Human beings are story-telling creatures. We live not just in the present, but in the future and past as well, and our lives are interwoven into the lives of others: our real lives and our possible lives, interwoven with the real lives and the possible lives of others, and the threads weaving them together are named hope and regret.
The ability to imagine a variety of possible lives and to make judgments about those lives based on the meanings we find in them, is what it means to have a soul. It is also the source of moral responsibility.
If we were simply mechanical creatures, reacting to stimuli according to the laws of cause and effect, our lives would still have pleasure and pain, but they would not have meaning. Meaning comes from the ability to choose what we will do, electing to take that course which seems to us good or right or true.
The fact of moral responsibility is never so clear as when we are faced with difficult choices, when one of the paths laid out before us in our multiple possible lives is the path of self-sacrifice, when we are presented with the choice of acting for the good of another.
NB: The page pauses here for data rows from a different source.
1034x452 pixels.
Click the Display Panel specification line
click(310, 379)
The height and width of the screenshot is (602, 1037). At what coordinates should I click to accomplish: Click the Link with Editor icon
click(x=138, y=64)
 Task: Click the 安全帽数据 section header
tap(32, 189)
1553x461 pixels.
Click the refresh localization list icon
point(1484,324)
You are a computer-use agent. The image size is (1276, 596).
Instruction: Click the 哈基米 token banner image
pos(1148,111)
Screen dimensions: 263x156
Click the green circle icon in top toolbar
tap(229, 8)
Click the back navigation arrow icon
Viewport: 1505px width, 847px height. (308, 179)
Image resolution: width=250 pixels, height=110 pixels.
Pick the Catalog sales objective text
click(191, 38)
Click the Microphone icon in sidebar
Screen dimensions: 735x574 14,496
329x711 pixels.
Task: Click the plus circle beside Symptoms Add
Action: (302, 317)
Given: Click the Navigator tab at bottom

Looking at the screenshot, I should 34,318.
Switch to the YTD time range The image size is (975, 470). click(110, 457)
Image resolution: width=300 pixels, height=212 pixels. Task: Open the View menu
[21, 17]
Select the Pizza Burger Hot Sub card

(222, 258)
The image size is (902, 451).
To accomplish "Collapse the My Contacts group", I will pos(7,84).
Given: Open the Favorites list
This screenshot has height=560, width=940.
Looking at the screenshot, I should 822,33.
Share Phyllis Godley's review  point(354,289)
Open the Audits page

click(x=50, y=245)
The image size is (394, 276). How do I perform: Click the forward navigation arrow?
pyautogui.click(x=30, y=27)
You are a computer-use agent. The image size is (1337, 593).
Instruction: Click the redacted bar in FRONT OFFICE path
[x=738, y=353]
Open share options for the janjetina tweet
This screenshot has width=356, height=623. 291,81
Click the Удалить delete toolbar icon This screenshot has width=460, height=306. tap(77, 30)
The motivation for such a choice is always love.
I believe this is why Jesus said love of neighbor is the condition of eternal life, because to live out of love is to live as a soul. It is to live beyond the narrow confines of one’s body, beyond consideration of one’s pleasures and pains alone. But to live as a thing is to go through life reacting to events, driven by causes but never taking responsibility. A life bound to self is a life bound to death.
My father-in-law, in his retirement, would give free legal advice to those who could not afford a lawyer. One day his help was sought by the pastor of an impoverished congregation. When asked why he dedicated his life to the poor, he said: “You got to spend your life. There ain’t no saddlebags on a coffin.”
At some point, we all face that question: how will I spend my life?
None of us can flatten the curve of our life forever. We are all destined for dust. And the most important question we each have to face is not how long we can delay the end, but how we live our lives in the meantime.
I don’t know if I will ever see my grandparents again. That will happen, if it happens, only by grace and not by my doing. But I know my life is intertwined with theirs because they loved me. And if I am to live today, if I am to live as a soul and not as a thing, it can only be through loving others.